No. Not really. There’s not much else that’s normal about the state of Regional Rail service today. And that continues to affect how the riding public views the transit agency Philadelphians hate to love.
Even before a SEPTA inspector found a cracked equalizer beam on a Silverliner V over the July 4th weekend, Regional Rail was choking on its own success: Ridership steadily increased over five years, and Harrisburg finally came through with steady capital funding that was badly needed. But a growing manpower shortage combined with catching up on a maintenance backlog meant that metropolitan rail service was becoming increasingly unreliable, and riders were making their feelings known.
The loss of all 120 Silverliner V cars and resultant schedule cutbacks brought those feelings to a boil. Riders abandoned Regional Rail in droves: The latest figures SEPTA has released, for ridership in July and August, show a roughly 15 percent decrease over that timespan. That, in turn, blew a $7 million hole in passenger revenue. The cost of leasing trains from other transit systems — $1,108,000 — dug the hole even deeper.
And though Regional Rail is now back to normal, “normal” isn’t what it used to be. A recent Inquirer analysis of pre-crisis operations found that SEPTA’s on-time performance this year has been below its 90 percent target (even after rebounding from last year’s 83 percent low); more than 1,200 trains were canceled last year.
All of this is fodder for critics who dismiss some very real progress SEPTA made on the operations and maintenance side that earned it a national award in 2012 and saw the long-awaited launch of SEPTA Key. Who cares, when you can’t be sure you’ll get where you’re going when you expect to get there?
General manager Jeff Knueppel says the agency is working on the manpower shortages that have led to the wave of late and canceled trains. It launched a hiring blitz to replace retired engineers and changed its rules so new ones can be trained faster. “We have 25 engineers in training,” says Knueppel. “This is something I’ve never seen before in my career at SEPTA.”
The agency has also put a Regional Rail veteran in charge of the Railroad Division, splitting it off from the subway-elevated operation. This should address a longstanding complaint among railroad personnel that those in charge were “bus people” who didn’t know anything about running trains.

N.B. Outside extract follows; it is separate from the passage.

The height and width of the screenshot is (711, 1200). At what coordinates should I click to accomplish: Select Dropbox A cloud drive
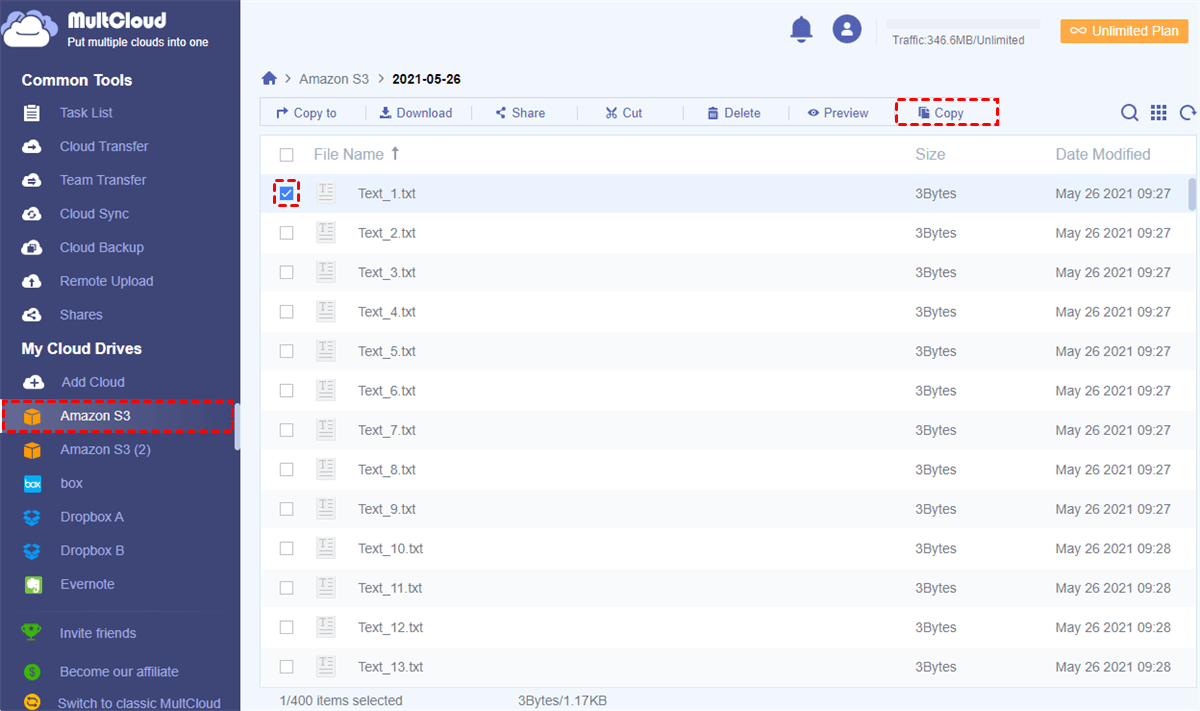(92, 517)
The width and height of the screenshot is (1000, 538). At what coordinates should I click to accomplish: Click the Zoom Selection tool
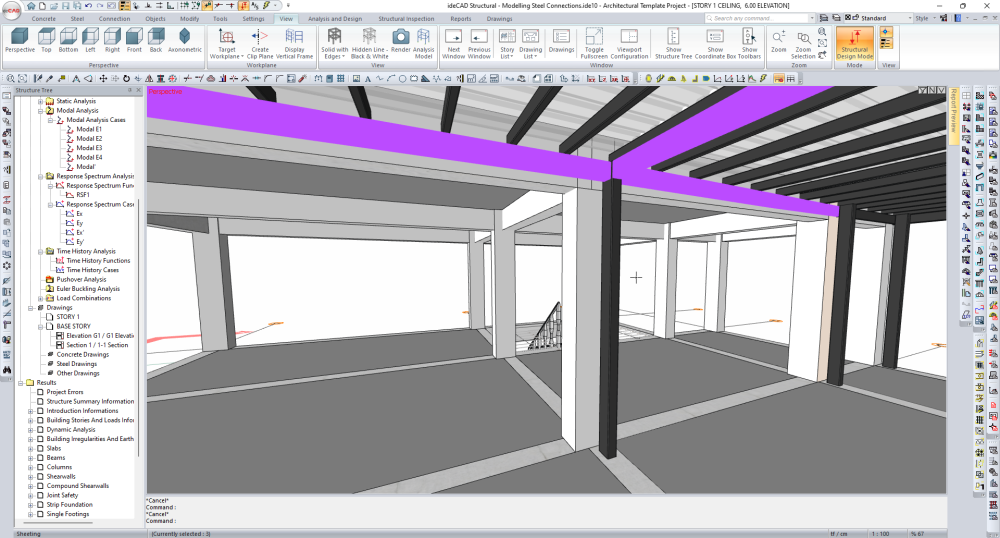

That should help in the long run, but things may not get better fast enough. The crisis has led SEPTA to put on hold plans to purchase new bi-level Regional Rail passenger cars; Knueppel says the agency is changing the bid specifications in light of what it learned from the Silverliner mess. What’s not yet clear, he says, is how much needs to be changed and how long the agency can afford to hold off on procurement.
That could further hinder the recovery, which Knueppel acknowledges may not be garden-variety. “Usually our riders bounce back from fare increases, strikes and similar disruptions, but we don’t want to take that for granted,” he says. “We’re going to work hard to make sure they want to come back.”
Matthew Mitchell, vice president and chair of the commuter rail committee at the Delaware Valley Association of Railroad Passengers, says the upward trend in ridership may speed recovery. “It usually takes two to three years for ridership losses to be made up,” he notes. “That will shade a little sooner” thanks to the overall trend.
But some riders have figured out how to get where they’re going just as quickly on other SEPTA services. One Mount Airy resident posted to an online forum that he could get home 10 to 15 minutes quicker riding the subway and bus — and more frequent service made transit a better choice, too. “There were times on the Regional Rail I was over an hour late due to trains canceled with zero notification, and I was 15 to 20-plus minutes late a disturbing amount of the time,” the rider wrote.
At least those riders are still taking SEPTA. Those without such options will probably prove harder to lure back. And while management promises to do everything it can to regain their business, as with much about SEPTA these days, it will all be a waiting game.
Published as “The Silverliners and the Damage Done” in the November 2016 issue of Philadelphia magazine.